We must throw off the shackles of fear for the sake of our children

Jul 9, 2022 by

by Laura Dodsworth:

Fear has defined the last two years.

Humans are hardwired to fear infectious diseases, but the government turbo-charged fear to ensure compliance with restrictions and silence opponents so effectively, that the nation turned in on itself and, worse, on its children.

Fuelled by that fear, we locked our young in their rooms for days on end, padlocked their playgrounds and stopped them from seeing their grandparents and friends.  We tossed their education to one side. A woman in Texas locked her own child in the boot of her car to escape his infection; a university in Manchester barricaded its students into their halls of residence; and a mayor in New York gagged the city’s toddlers with face coverings for months.

We breached our species’ most basic social contract: to protect our young. Sometimes we pushed children’s into harm’s way – mentally and physically – to save ourselves.

▶ **Given information**

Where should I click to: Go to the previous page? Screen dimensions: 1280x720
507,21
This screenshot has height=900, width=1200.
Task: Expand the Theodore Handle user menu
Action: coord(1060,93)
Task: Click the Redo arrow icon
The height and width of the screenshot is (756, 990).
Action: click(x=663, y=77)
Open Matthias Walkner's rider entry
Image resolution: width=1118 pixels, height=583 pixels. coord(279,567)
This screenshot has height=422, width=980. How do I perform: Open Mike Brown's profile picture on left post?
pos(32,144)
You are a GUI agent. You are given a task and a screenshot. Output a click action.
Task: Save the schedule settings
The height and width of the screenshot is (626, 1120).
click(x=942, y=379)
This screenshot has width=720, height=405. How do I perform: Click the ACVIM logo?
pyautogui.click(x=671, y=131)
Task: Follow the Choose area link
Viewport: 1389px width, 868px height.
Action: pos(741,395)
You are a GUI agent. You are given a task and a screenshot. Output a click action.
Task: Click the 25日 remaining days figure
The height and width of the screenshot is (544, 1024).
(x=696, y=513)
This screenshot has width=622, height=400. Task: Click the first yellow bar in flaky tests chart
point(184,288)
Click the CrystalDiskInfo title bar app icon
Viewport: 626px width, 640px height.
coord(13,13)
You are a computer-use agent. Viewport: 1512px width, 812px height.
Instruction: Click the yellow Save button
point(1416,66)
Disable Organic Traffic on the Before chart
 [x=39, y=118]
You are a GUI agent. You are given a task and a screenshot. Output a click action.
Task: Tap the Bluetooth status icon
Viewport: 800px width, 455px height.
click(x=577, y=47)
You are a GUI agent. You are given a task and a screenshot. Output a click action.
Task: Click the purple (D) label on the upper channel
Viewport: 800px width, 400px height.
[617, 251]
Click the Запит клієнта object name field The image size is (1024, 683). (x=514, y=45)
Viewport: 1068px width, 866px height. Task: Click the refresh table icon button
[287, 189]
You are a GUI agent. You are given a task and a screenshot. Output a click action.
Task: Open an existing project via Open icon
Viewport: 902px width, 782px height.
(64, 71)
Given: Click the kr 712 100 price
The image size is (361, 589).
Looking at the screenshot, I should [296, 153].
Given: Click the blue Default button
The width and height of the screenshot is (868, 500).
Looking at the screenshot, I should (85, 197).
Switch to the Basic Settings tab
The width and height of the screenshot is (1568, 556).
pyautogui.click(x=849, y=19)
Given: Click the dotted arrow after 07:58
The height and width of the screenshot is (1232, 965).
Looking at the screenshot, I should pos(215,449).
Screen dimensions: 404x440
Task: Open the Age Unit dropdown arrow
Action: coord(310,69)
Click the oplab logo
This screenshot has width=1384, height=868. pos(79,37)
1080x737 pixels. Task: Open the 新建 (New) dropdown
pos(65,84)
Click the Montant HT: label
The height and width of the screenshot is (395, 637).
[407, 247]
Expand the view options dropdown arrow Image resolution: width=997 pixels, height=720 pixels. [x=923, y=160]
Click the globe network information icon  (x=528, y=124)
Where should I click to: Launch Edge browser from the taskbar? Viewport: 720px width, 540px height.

▶ **What you are asked to do**
Extend the piece on fear and its toll on children with a few more sentences, picking up after its last sentence.

▶ **Result of this task**
We taught children they were “vectors”, “silent spreaders”, “reservoirs of infection”, posing a danger to the adults around them.  “You people are just vectors of disease to me, and I don’t want to be anywhere near you, so keep your **** distance,” yelled one university professor in Michigan in January 2022.

By weaponing fear it appears the government managed to terrify itself.  Fear fuelled a chain reaction of bad decision after bad decision- school closures, masking of children, pushing a medical intervention they did not need, stigmatisation and suspending vital safeguarding protections. Perhaps society was not as cohesive and child-friendly as some previously imagined.

These decisions leave a debilitating legacy.